Instructions to follow: Only one stretch of the records below should be repeated. It starts with the line containing "[Volg ons op YouTube] (403, 2389)" and goes on through the line containing "Uutiset (520, 96)", exactly as written.
======== Dataset extract ========
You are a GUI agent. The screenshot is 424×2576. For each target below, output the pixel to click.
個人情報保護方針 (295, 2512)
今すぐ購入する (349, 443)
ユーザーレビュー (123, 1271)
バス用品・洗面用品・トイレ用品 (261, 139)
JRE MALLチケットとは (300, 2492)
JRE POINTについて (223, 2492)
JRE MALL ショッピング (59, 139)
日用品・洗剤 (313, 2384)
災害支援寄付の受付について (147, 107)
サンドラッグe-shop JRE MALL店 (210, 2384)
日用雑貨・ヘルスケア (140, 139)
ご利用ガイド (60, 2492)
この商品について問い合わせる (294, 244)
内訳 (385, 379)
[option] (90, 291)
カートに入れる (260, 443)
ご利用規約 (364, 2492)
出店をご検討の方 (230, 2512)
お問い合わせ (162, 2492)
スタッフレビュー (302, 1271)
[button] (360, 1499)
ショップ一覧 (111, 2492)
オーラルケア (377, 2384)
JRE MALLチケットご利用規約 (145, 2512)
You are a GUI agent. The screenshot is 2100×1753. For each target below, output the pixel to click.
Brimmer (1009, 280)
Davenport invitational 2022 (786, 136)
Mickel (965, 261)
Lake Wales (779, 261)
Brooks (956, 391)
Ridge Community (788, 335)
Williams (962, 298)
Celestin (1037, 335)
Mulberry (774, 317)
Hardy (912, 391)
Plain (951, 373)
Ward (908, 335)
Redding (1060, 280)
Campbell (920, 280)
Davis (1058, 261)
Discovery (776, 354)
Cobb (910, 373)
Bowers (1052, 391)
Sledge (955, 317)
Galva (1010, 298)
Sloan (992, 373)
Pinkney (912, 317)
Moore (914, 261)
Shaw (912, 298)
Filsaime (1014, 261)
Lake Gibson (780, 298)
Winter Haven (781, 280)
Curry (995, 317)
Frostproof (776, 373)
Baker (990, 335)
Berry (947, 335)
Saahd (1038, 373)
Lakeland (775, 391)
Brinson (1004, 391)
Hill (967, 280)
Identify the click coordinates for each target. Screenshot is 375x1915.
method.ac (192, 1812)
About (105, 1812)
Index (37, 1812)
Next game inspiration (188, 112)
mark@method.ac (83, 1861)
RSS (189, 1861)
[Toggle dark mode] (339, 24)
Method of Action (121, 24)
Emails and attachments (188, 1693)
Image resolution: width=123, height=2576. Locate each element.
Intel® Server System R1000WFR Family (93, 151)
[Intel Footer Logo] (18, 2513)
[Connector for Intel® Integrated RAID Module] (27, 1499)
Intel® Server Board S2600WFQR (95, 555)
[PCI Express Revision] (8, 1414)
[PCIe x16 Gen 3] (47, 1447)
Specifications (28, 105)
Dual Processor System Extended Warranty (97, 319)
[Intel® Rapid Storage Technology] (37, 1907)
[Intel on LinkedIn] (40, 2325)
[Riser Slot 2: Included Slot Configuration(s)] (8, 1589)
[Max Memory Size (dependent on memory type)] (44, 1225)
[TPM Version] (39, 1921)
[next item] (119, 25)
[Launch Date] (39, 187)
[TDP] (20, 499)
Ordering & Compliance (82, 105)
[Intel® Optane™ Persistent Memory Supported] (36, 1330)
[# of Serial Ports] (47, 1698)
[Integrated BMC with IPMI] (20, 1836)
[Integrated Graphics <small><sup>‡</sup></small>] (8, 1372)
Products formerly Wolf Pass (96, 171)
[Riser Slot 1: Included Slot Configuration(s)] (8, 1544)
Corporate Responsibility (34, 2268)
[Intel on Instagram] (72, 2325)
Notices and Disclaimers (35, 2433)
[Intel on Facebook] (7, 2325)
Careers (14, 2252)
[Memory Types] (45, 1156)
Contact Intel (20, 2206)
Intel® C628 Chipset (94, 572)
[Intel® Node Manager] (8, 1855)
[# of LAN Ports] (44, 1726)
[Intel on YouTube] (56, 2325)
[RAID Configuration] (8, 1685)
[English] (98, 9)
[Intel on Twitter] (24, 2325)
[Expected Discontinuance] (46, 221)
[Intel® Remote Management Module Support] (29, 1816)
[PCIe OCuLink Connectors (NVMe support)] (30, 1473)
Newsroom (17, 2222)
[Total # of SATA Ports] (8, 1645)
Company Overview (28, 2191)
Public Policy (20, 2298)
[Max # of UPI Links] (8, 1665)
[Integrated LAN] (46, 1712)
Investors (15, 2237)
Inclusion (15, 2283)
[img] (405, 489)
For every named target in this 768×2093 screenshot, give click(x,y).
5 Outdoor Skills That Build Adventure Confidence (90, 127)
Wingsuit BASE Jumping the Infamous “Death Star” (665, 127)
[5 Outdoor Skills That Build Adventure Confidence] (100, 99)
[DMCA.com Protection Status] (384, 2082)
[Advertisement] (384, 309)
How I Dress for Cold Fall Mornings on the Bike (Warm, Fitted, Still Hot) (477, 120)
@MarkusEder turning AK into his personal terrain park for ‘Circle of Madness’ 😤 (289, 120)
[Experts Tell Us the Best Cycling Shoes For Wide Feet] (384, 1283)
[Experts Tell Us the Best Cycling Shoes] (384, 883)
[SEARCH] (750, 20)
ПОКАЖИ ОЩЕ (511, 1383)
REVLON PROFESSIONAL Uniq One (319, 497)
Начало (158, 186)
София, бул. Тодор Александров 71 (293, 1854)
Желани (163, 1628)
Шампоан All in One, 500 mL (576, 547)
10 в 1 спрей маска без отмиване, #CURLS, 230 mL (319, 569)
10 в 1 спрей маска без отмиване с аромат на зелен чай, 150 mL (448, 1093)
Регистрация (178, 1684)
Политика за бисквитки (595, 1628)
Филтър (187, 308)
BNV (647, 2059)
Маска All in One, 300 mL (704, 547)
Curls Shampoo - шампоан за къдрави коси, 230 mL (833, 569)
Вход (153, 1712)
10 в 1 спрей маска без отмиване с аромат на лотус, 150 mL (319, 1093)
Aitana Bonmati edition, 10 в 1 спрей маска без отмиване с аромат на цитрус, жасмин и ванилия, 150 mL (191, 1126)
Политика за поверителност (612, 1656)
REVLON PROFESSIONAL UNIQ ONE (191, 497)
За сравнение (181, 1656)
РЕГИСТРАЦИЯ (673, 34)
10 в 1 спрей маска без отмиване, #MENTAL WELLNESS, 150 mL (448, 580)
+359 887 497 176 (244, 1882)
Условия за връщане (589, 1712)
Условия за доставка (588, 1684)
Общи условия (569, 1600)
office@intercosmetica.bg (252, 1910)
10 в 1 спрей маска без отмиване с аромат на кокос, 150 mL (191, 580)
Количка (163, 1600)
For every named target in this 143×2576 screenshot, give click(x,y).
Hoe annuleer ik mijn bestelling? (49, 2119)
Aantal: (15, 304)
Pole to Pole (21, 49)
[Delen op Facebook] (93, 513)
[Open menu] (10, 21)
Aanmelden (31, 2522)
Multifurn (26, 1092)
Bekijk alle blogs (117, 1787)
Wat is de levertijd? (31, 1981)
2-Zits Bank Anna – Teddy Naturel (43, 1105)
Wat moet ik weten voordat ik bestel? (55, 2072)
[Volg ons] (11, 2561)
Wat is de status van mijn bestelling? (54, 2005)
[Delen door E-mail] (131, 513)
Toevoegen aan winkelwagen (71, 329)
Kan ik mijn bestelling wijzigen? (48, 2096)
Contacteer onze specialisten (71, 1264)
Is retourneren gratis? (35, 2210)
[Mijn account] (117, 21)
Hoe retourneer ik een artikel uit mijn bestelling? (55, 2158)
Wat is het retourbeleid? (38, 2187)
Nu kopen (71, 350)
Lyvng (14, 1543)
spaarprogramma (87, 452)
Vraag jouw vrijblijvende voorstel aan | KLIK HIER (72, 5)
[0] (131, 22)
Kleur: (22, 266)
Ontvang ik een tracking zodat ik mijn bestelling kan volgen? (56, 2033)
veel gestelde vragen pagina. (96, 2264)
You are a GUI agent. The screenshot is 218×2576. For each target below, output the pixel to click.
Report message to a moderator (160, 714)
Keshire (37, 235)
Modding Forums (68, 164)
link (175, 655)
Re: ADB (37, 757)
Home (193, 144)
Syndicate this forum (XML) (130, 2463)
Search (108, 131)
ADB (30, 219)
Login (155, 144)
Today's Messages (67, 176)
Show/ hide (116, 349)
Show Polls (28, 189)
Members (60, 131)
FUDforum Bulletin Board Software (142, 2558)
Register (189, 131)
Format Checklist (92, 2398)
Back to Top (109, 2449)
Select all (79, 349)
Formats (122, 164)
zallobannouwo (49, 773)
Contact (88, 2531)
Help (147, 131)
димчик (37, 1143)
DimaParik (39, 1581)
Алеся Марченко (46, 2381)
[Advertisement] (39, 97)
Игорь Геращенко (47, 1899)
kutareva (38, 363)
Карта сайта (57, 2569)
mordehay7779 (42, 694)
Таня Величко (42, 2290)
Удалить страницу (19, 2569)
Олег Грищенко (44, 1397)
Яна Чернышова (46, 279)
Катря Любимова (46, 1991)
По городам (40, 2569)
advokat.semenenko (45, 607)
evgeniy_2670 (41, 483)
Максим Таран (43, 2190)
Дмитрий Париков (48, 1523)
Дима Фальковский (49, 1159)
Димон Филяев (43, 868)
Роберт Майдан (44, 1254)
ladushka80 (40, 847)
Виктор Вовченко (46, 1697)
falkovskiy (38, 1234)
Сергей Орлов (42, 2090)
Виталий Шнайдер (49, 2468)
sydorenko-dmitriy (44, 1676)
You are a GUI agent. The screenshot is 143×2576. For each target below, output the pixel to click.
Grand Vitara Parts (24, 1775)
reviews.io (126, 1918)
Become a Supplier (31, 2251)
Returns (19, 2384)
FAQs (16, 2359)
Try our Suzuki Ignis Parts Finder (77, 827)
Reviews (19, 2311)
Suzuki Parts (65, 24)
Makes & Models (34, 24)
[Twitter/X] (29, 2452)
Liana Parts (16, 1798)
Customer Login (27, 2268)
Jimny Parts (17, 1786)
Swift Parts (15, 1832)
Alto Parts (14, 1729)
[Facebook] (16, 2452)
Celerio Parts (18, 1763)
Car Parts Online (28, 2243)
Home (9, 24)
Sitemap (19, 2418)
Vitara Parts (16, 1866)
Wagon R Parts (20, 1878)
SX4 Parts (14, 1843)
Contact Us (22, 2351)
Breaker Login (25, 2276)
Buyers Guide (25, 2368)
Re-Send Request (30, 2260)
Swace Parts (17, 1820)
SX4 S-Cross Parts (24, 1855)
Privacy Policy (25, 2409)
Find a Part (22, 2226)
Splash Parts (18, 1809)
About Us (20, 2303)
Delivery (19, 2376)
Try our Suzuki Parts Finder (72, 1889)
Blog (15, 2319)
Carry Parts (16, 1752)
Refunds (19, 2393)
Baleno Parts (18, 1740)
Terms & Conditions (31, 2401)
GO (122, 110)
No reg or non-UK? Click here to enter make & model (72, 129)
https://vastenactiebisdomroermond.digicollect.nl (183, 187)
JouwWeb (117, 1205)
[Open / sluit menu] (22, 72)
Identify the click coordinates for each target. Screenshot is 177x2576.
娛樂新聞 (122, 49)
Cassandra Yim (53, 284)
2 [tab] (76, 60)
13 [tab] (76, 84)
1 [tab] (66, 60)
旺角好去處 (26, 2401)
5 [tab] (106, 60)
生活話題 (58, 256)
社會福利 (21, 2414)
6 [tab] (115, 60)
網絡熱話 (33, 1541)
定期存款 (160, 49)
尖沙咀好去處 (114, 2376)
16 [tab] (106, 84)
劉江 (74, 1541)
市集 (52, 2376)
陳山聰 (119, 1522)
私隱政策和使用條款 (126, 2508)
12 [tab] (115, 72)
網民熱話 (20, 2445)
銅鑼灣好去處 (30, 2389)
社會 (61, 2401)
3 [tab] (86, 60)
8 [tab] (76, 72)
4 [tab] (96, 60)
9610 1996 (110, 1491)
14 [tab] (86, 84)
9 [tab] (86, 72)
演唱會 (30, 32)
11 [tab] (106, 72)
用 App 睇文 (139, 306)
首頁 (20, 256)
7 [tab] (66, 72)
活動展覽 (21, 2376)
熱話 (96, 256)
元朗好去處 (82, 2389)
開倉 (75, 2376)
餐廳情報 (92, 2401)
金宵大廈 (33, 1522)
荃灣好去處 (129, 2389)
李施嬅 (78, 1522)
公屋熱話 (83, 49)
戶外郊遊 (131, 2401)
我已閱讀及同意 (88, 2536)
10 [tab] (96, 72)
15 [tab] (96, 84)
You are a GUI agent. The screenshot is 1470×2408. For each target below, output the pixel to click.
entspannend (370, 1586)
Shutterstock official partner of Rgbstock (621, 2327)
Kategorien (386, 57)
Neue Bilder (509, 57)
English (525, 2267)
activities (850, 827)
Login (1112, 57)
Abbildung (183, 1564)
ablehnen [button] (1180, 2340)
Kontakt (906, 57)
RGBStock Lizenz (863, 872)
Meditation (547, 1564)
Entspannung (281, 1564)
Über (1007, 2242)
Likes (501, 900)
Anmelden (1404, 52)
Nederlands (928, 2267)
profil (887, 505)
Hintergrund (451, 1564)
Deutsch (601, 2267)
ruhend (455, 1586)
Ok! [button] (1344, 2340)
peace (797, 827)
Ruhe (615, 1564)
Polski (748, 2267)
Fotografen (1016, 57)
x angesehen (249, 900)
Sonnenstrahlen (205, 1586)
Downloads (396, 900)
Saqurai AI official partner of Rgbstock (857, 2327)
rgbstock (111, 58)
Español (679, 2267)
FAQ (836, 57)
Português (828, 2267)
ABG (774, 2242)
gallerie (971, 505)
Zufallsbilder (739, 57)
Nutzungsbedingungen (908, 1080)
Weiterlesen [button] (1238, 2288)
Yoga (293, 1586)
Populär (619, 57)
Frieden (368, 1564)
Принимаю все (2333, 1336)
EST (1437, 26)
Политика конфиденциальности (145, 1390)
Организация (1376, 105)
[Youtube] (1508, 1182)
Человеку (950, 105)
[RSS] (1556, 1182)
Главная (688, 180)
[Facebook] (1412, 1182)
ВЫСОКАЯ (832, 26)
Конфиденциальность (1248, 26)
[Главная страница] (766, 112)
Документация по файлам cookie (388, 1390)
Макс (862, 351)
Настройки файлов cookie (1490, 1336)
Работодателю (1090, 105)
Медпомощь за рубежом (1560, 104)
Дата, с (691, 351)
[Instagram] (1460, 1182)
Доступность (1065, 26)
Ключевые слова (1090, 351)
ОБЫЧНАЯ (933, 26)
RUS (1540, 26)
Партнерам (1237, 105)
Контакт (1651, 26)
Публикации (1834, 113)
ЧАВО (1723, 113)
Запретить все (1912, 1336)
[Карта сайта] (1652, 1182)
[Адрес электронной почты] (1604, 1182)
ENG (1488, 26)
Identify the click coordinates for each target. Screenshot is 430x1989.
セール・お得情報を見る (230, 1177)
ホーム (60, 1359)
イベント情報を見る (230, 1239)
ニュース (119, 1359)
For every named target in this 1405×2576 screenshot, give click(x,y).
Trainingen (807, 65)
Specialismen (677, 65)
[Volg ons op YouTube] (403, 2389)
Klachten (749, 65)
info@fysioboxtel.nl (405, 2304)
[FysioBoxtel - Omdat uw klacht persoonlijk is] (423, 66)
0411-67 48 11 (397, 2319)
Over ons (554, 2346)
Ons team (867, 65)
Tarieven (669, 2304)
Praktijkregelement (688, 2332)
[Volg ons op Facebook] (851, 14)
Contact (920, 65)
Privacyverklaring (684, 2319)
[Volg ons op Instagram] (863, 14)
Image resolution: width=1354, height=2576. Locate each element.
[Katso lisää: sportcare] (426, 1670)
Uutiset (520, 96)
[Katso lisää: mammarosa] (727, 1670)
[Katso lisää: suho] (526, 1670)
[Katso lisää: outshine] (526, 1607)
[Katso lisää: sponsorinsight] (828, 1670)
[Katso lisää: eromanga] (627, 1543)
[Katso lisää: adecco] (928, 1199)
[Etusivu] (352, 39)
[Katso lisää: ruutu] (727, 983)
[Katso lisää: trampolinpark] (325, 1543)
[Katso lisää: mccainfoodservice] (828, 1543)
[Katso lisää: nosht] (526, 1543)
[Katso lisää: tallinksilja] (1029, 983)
========
Result:
[Volg ons op YouTube] (403, 2389)
Klachten (749, 65)
info@fysioboxtel.nl (405, 2304)
[FysioBoxtel - Omdat uw klacht persoonlijk is] (423, 66)
0411-67 48 11 (397, 2319)
Over ons (554, 2346)
Ons team (867, 65)
Tarieven (669, 2304)
Praktijkregelement (688, 2332)
[Volg ons op Facebook] (851, 14)
Contact (920, 65)
Privacyverklaring (684, 2319)
[Volg ons op Instagram] (863, 14)
Image resolution: width=1354, height=2576. Locate each element.
[Katso lisää: sportcare] (426, 1670)
Uutiset (520, 96)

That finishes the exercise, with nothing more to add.